Les nouvelles thérapeutiques biologiques du cancer bronchique☆

Abstract

Therapies targeted on cell signal pathways that control cell division and tumor angiogenesis have been developed over the last five years for non small cell lung cancer (NSCLC) with some amazing results, in subgroups of selected patients, predicting more significant success in the upcoming years. Compounds targeted on EGF tyrosine kinase receptor have been tested in large clinical phase 2 and 3 trials including thousands of patients. Their efficacy has been proved, in second and third line trials, after first line cisplatin-based chemotherapy for non-mucinous adenocarcinoma in non-smokers, women and Asian patients. Response rates vary from 10% in non selected Caucasian patients to 40% in non-smoking Asian patients with long survivals. Therapeutic targeting improves success rates, either relying on EGFR gene amplification detection by FISH, or search for EGFR tyrosine kinase domain mutations.

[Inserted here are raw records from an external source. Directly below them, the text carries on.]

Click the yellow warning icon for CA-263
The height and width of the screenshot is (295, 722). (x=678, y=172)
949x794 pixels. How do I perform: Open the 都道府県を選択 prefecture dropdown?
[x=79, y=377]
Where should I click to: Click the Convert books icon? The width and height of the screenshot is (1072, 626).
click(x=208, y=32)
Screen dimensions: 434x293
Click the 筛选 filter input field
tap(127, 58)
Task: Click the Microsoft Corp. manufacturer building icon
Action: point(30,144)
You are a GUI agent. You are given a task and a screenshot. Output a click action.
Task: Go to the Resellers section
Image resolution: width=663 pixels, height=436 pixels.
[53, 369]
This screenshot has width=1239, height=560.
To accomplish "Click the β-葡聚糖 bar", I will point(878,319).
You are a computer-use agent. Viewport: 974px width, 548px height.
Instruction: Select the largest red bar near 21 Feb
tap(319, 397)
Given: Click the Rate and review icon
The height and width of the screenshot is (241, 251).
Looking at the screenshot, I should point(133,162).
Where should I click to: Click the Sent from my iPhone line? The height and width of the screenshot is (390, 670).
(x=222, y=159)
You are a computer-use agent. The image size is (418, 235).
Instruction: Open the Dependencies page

Commercial kits are available for routine molecular diagnosis of domain mutations potentially enabling molecular targeting in addition to clinical targeting. Angiogenesis inhibitors, especially monoclonal antibody to VEGF, bevacizumab, have also been developed in the last few years. Bevacizumab associated with classical cytotoxic chemotherapy led, in selected patients (with non squamous cell lung cancer and no past history of cardiovascular disease) to an increase of median survival to more than 12 months with tolerable toxicity. Other drugs that have both anti-EGFR activity and anti-angiogenic properties will be soon developed, since future bioactive anti-cancer drugs will probably be multi-targeted drugs.